Chronic opioid use alters brain structure and function in ways that overlap with and worsen neurodegenerative processes. Prolonged opioid exposure affects the prefrontal cortex, which governs decision-making and impulse control, and the hippocampus, which is central to memory formation.

For a patient already experiencing early-stage dementia or mild cognitive impairment, ongoing opioid misuse can mask symptoms, complicate diagnosis, and accelerate the trajectory of decline. MAT, by stabilizing opioid receptor activity and reducing the neurological chaos of active addiction, gives the brain a better chance to function at whatever capacity remains. Caregivers managing a loved one’s cognitive health should view addiction treatment not as a separate concern but as a foundational part of protecting the brain.

Where MAT Research Is Headed and What Families Should Watch For

Research is moving toward longer-acting formulations, more flexible dosing protocols, and better integration of addiction treatment with primary care and geriatric medicine. The September 2024 NIDA findings on higher buprenorphine doses signal a shift toward more aggressive, individualized dosing rather than one-size-fits-all prescribing.

Telemedicine prescribing of buprenorphine, which expanded during the pandemic, has also widened access for homebound patients and those in rural areas. For families navigating both opioid dependence and dementia care, these developments point toward a future where treatment is more accessible, more effective, and better integrated into the broader landscape of brain health management. The key is to act on the tools that already exist rather than waiting for a perfect solution that may never arrive.

Conclusion

Medication-assisted treatment for opioid use disorder is the most effective intervention we have, reducing overdose deaths by 50% or more and achieving retention and abstinence rates that, under optimal conditions, approach or exceed 70%. The three FDA-approved medications, methadone, buprenorphine, and extended-release naltrexone, each carry distinct advantages and limitations, and dosing matters far more than most patients and families realize. The persistent treatment gap, where three-quarters of those who need MAT never receive it, remains one of the most consequential public health failures in the country.
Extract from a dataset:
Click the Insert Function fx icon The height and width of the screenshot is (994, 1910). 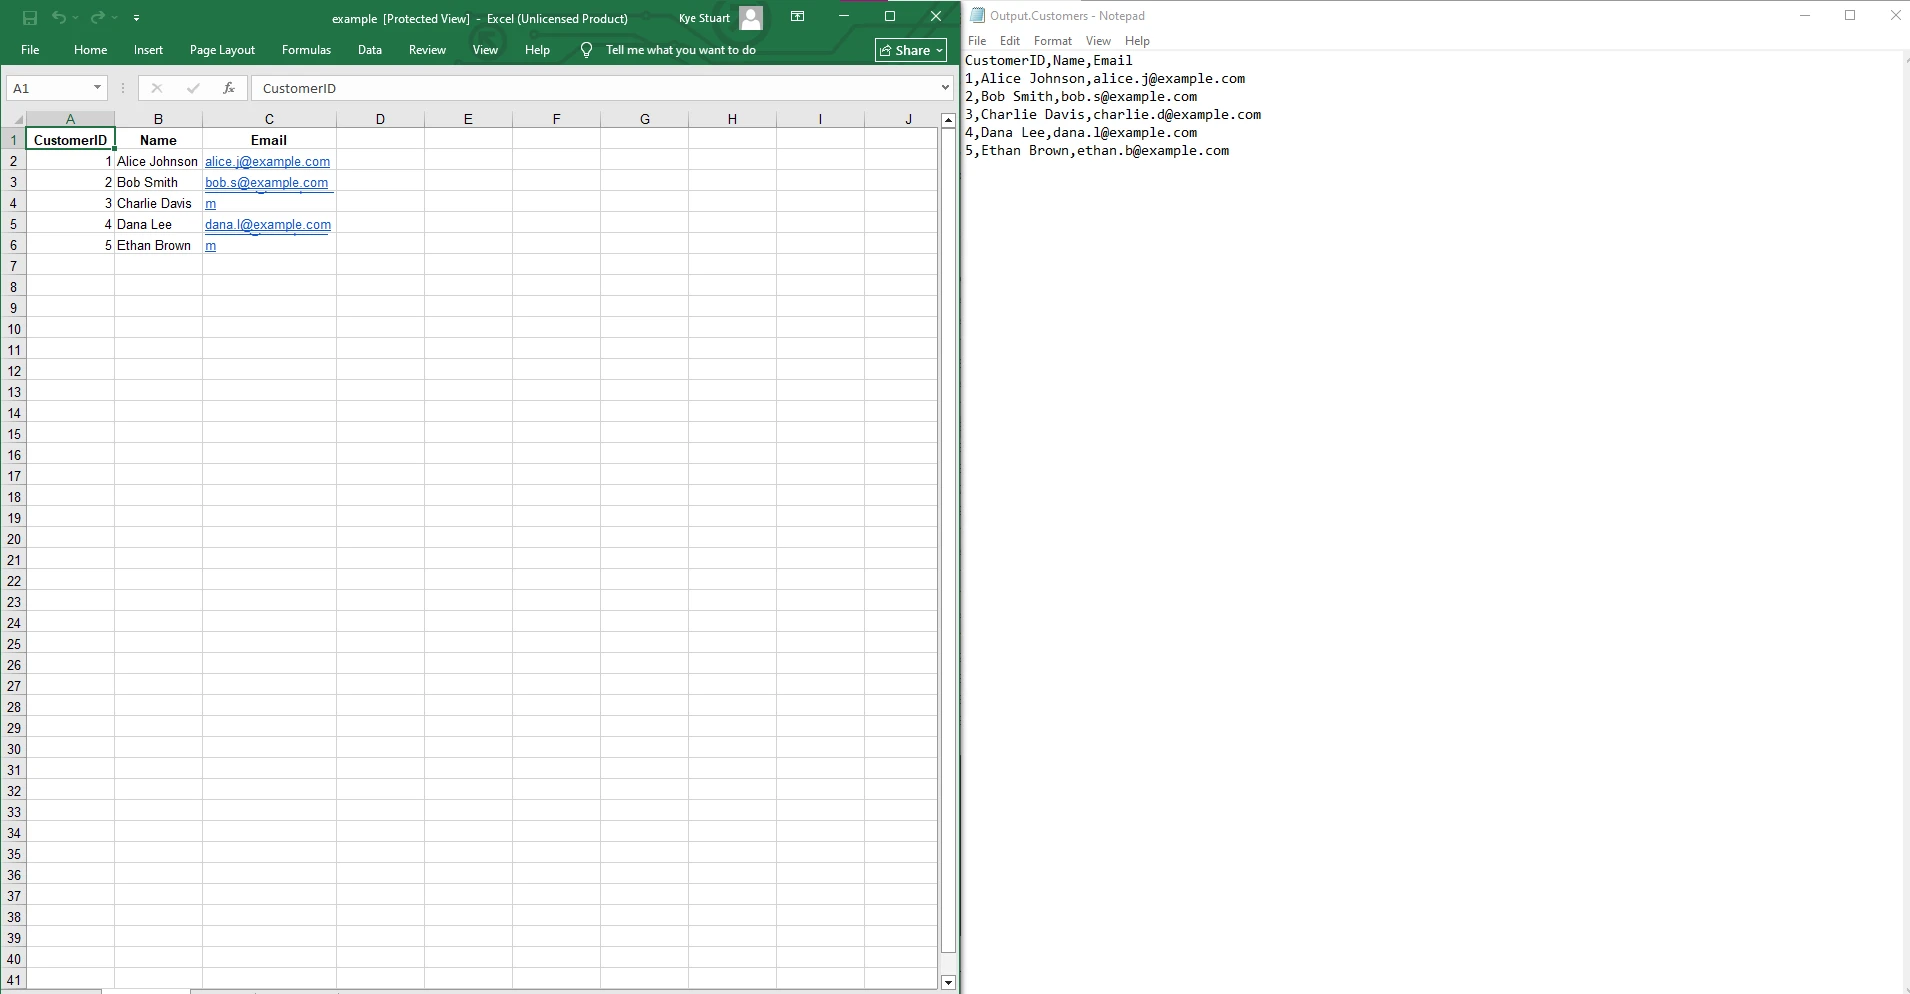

For families managing the intersection of opioid dependence and cognitive decline, the message is clear: these issues are not separate problems. Treating addiction stabilizes the brain, protects remaining cognitive function, and improves quality of life for both patients and caregivers. Advocate for adequate dosing, explore which medication fits your loved one’s daily reality, and do not let stigma stand between a family member and a treatment that could save their life.

Frequently Asked Questions

Does MAT just replace one addiction with another?

No. Medications like methadone and buprenorphine stabilize brain chemistry without producing the destructive highs and lows of illicit opioid use. They allow patients to function normally, and they reduce overdose death risk by up to three-fold.

What is the actual success rate of MAT?

It depends on the medication, dosing, and how success is defined. Overall 12-month retention averages 54.3%. Naltrexone implants achieved 74% to 79% abstinence at 12 weeks. Programs with optimal methadone dosing of 80 mg/day or more can reach 70% or higher at shorter follow-ups.

Can someone with dementia safely take MAT medications?

Each case requires individual clinical assessment. Buprenorphine’s ceiling effect makes it generally safer in terms of overdose risk, and monthly naltrexone injections may simplify adherence for patients with memory difficulties. A physician experienced in both addiction medicine and geriatric care should guide this decision.

Why are so many methadone patients underdosed?

As of 2017, 43% of methadone patients received less than 80 mg/day, below the threshold associated with optimal outcomes. Reasons include regulatory caution, outdated clinical guidelines, and insufficient individualization of treatment plans.

How do I find a MAT provider?

SAMHSA maintains a treatment locator, and buprenorphine can now be prescribed by a wider range of healthcare providers in office-based settings. Telemedicine has expanded access significantly, particularly for patients who are homebound or in underserved areas.